▶ **Goal of the exercise**
With nothing added and nothing dropped, write out all of the entries below.
━━━━━━
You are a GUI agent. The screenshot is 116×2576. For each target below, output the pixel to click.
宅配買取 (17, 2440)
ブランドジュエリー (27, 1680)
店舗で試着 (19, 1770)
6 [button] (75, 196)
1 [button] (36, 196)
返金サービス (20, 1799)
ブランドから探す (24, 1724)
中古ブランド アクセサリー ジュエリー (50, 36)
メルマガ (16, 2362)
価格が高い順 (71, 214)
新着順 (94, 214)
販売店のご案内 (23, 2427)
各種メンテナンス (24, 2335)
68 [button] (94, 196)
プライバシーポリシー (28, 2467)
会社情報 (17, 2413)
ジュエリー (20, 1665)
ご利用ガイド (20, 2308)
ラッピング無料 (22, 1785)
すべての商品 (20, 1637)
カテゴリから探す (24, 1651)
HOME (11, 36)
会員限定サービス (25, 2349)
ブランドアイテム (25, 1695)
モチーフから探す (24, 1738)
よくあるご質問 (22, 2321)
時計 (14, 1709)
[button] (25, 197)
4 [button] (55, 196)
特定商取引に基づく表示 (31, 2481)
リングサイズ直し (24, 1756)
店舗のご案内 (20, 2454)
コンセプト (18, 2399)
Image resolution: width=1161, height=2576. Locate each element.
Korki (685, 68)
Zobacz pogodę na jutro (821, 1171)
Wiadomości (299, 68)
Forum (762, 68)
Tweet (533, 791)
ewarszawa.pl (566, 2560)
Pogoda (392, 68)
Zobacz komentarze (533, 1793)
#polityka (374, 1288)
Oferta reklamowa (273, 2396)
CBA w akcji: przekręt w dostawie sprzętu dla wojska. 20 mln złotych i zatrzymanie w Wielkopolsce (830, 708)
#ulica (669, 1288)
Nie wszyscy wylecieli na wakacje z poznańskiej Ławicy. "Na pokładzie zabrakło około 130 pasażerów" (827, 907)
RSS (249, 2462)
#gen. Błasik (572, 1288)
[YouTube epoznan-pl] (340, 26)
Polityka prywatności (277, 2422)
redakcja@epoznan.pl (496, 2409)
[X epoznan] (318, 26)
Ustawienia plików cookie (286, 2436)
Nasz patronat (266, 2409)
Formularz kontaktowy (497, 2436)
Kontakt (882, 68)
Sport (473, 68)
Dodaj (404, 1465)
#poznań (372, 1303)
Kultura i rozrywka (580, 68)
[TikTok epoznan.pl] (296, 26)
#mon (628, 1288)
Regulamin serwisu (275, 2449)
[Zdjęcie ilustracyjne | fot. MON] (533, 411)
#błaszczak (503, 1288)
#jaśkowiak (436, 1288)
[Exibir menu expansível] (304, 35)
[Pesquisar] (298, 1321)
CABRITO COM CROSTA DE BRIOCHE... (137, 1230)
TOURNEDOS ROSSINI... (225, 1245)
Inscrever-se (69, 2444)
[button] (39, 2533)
━━━━━━
▶ **Result for this task**
You are a GUI agent. The screenshot is 116×2576. For each target below, output the pixel to click.
宅配買取 (17, 2440)
ブランドジュエリー (27, 1680)
店舗で試着 (19, 1770)
6 [button] (75, 196)
1 [button] (36, 196)
返金サービス (20, 1799)
ブランドから探す (24, 1724)
中古ブランド アクセサリー ジュエリー (50, 36)
メルマガ (16, 2362)
価格が高い順 (71, 214)
新着順 (94, 214)
販売店のご案内 (23, 2427)
各種メンテナンス (24, 2335)
68 [button] (94, 196)
プライバシーポリシー (28, 2467)
会社情報 (17, 2413)
ジュエリー (20, 1665)
ご利用ガイド (20, 2308)
ラッピング無料 (22, 1785)
すべての商品 (20, 1637)
カテゴリから探す (24, 1651)
HOME (11, 36)
会員限定サービス (25, 2349)
ブランドアイテム (25, 1695)
モチーフから探す (24, 1738)
よくあるご質問 (22, 2321)
時計 (14, 1709)
[button] (25, 197)
4 [button] (55, 196)
特定商取引に基づく表示 (31, 2481)
リングサイズ直し (24, 1756)
店舗のご案内 (20, 2454)
コンセプト (18, 2399)
Image resolution: width=1161, height=2576. Locate each element.
Korki (685, 68)
Zobacz pogodę na jutro (821, 1171)
Wiadomości (299, 68)
Forum (762, 68)
Tweet (533, 791)
ewarszawa.pl (566, 2560)
Pogoda (392, 68)
Zobacz komentarze (533, 1793)
#polityka (374, 1288)
Oferta reklamowa (273, 2396)
CBA w akcji: przekręt w dostawie sprzętu dla wojska. 20 mln złotych i zatrzymanie w Wielkopolsce (830, 708)
#ulica (669, 1288)
Nie wszyscy wylecieli na wakacje z poznańskiej Ławicy. "Na pokładzie zabrakło około 130 pasażerów" (827, 907)
RSS (249, 2462)
#gen. Błasik (572, 1288)
[YouTube epoznan-pl] (340, 26)
Polityka prywatności (277, 2422)
redakcja@epoznan.pl (496, 2409)
[X epoznan] (318, 26)
Ustawienia plików cookie (286, 2436)
Nasz patronat (266, 2409)
Formularz kontaktowy (497, 2436)
Kontakt (882, 68)
Sport (473, 68)
Dodaj (404, 1465)
#poznań (372, 1303)
Kultura i rozrywka (580, 68)
[TikTok epoznan.pl] (296, 26)
#mon (628, 1288)
Regulamin serwisu (275, 2449)
[Zdjęcie ilustracyjne | fot. MON] (533, 411)
#błaszczak (503, 1288)
#jaśkowiak (436, 1288)
[Exibir menu expansível] (304, 35)
[Pesquisar] (298, 1321)
CABRITO COM CROSTA DE BRIOCHE... (137, 1230)
TOURNEDOS ROSSINI... (225, 1245)
Inscrever-se (69, 2444)
[button] (39, 2533)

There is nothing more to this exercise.